Apenas se han disputado tres pruebas en el calendario de MotoGP, pero la situación empieza a ser preocupante para Marc Márquez. Aunque todavía hay tiempo para revertir la situación, los pilotos de Aprilia, encabezados por Marco Bezzecchi, han comenzado a abrir una brecha significativa en la clasificación. Este último ha logrado un desempeño impresionante, siendo el primer corredor en la historia de MotoGP en ganar cinco carreras consecutivas, liderando cada vuelta. Bezzecchi también ha establecido un nuevo récord de 121 vueltas al frente, superando la marca anterior de Jorge Lorenzo.
La campaña de Márquez este año se ha alejado drásticamente de la que tuvo en 2025. En este mismo periodo del año pasado, contaba con tres victorias y estaba liderando el campeonato. En contraste, esta temporada ha conseguido solo un primer puesto y un segundo, además de un decimoséptimo en el esprint. Actualmente, se encuentra a 36 puntos de Bezzecchi, lo que equivale a casi un Gran Premio de desventaja después de tan solo tres carreras.
El piloto de Cervera ha admitido que aún sufre las secuelas de una caída en Indonesia en 2025, donde se fracturó el hombro derecho. A pesar de las intervenciones quirúrgicas y un tratamiento prolongado, su recuperación no avanza como se esperaba. “Lo que pasó en Indonesia todavía tiene consecuencias, aún no está bien”, dijo el director del equipo Ducati, Davide Tardozzi, en una reciente entrevista.
El Gran Premio de Estados Unidos representó un momento crucial para Márquez. Pese a que Austin es un circuito donde ha logrado numerosas victorias, el fin de semana fue complicado. Durante la carrera, sufrió una caída y fue penalizado, lo que le impidió alcanzar un mejor puesto. Finalizó en quinto lugar, lo que, según él, no reflejó su verdadero potencial: “Sin la sanción, quizá podía haber luchado por el podio”, afirmó.
Márquez ha reconocido que su estado físico no es el que solía tener. “Soy yo quien falla, no la moto”, expresó. La exigencia que requiere la moto en sus primeras vueltas es elevada, y él aún no puede manejar ese nivel de agresividad. “Para ganar competitividad tengo que esperar entre seis y diez vueltas”, añadió, destacando la necesidad de adaptarse a la nueva realidad de competencia.
Sin embargo, los problemas que enfrenta Ducati no se limitan solo a Márquez.

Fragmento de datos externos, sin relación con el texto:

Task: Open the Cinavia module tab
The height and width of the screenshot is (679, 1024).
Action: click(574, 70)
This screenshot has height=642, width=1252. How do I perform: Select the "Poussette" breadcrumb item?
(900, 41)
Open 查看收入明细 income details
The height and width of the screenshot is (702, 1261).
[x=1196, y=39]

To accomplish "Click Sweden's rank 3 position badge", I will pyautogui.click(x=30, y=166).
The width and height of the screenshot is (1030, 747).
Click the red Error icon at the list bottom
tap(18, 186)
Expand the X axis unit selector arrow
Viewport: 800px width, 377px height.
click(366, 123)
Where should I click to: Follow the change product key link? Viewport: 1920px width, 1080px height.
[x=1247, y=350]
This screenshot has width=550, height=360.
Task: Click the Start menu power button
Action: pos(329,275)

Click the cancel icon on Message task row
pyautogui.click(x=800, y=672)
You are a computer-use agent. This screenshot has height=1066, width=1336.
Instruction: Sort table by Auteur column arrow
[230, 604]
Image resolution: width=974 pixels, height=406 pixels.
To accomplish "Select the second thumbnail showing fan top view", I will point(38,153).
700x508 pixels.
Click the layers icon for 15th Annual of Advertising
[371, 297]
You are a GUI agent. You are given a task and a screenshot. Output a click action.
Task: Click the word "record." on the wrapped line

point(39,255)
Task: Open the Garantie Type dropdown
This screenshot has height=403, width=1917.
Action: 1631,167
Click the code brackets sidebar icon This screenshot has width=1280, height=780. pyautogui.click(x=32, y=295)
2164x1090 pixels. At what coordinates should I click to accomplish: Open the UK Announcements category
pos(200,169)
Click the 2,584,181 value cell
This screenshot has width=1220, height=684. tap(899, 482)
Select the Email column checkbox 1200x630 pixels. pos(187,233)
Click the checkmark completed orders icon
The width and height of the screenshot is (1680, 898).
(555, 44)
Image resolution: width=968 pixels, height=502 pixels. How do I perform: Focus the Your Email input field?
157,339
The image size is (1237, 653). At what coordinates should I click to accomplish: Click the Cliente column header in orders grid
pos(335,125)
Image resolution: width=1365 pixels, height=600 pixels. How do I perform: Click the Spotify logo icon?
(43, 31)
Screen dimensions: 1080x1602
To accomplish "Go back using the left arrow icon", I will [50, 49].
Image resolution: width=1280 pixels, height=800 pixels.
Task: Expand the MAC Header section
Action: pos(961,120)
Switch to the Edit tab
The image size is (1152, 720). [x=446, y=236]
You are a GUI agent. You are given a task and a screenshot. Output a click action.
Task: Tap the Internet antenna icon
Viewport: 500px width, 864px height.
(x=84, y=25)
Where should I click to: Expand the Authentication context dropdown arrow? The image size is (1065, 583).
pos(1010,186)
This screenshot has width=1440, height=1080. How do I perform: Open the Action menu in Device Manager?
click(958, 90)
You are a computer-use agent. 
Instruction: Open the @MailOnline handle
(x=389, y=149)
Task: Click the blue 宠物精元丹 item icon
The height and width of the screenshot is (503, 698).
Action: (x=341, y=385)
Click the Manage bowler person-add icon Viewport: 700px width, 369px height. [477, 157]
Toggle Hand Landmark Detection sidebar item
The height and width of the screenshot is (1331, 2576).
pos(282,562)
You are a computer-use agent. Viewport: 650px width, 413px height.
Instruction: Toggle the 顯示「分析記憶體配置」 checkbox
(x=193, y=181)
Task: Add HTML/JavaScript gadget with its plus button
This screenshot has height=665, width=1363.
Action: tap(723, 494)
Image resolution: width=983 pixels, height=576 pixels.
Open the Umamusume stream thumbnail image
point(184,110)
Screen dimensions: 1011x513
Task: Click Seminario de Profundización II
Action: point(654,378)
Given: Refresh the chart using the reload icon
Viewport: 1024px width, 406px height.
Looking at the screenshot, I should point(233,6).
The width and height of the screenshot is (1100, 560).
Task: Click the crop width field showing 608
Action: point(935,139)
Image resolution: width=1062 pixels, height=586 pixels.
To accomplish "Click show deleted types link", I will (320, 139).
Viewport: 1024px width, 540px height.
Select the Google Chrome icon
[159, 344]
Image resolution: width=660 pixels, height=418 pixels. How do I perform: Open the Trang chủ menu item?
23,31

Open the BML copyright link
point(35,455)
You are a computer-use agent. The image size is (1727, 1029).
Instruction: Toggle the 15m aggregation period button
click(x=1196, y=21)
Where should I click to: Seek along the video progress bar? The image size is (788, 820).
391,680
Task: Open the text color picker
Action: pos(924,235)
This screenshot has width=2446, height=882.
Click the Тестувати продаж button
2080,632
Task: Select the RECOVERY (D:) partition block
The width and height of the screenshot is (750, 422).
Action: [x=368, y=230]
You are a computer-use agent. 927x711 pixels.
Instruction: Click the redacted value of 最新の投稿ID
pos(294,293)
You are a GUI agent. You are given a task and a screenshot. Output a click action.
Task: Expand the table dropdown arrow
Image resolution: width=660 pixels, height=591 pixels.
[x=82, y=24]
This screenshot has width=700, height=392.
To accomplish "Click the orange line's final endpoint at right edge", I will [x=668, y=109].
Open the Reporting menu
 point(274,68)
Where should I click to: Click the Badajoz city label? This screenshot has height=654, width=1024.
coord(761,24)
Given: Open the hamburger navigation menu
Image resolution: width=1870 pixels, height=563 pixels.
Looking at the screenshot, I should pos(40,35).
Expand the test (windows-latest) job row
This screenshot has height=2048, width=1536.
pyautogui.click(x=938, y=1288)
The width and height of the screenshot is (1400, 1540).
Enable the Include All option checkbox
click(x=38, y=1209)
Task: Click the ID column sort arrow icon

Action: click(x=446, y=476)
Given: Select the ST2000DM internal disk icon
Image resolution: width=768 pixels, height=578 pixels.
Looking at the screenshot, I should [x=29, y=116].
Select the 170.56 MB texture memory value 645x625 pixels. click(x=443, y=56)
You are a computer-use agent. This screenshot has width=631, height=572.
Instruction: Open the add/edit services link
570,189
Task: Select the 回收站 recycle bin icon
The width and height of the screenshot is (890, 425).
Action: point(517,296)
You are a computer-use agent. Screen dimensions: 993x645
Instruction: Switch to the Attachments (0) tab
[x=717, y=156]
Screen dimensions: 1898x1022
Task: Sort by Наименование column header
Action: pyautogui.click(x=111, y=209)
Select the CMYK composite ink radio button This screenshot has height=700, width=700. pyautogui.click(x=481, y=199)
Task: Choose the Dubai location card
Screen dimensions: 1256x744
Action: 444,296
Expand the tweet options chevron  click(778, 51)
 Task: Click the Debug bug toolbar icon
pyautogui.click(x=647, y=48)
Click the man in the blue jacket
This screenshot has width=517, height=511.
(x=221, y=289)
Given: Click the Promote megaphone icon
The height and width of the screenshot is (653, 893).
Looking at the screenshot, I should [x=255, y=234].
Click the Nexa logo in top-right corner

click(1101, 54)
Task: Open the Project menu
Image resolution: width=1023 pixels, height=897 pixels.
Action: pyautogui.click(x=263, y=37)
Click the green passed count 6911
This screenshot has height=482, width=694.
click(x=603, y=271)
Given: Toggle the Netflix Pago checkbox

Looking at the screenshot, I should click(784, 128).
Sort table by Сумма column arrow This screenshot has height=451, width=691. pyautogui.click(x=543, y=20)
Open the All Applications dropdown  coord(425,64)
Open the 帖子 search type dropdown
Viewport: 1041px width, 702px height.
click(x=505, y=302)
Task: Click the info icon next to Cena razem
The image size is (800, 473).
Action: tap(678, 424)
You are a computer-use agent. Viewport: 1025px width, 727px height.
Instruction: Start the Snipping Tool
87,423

Los resultados de la marca han sido considerablemente peores en comparación con el año anterior, donde colocaron a sus pilotos en las cuatro primeras posiciones en las primeras carreras. Este año, en cambio, solo han podido lograrlo en tres ocasiones. Además, Aprilia ha mostrado un notable avance, cerrando la brecha con Ducati, lo que ha hecho que la situación sea aún más crítica.
Tardozzi ha admitido que Aprilia ha mejorado significativamente, y que Ducati ha perdido el dominio que una vez tuvo. “Si comparamos los datos entre el año pasado y este, ellos han ganado más de siete décimas, mientras que nosotros solo una o dos”, indicó el director del equipo. Esta situación ha puesto presión no solo en Márquez, sino en todo el equipo.
En estas tres semanas sin competición, tras el aplazamiento de Catar, el equipo tiene la oportunidad de reflexionar y trabajar en la moto. Tardozzi comentó que sus pilotos han tenido dificultades para gestionar los neumáticos, lo que les ha llevado a un desgaste que complica su rendimiento. “Esperamos algo de los ingenieros. Tenemos que ser más cuidadosos en la gestión y comprender mejor lo que necesitan los pilotos”, añadió.
A pesar de la presión y las dificultades, tanto Márquez como Tardozzi mantienen un enfoque optimista. “Si te descartas ya al empezar, mal vas”, afirmó el piloto. Con 19 carreras por delante, la esperanza de revertir la situación sigue latente, aunque las urgencias son palpables en el ambiente de Ducati. La pregunta es si el tiempo les permitirá encontrar el camino de regreso a la cima de MotoGP.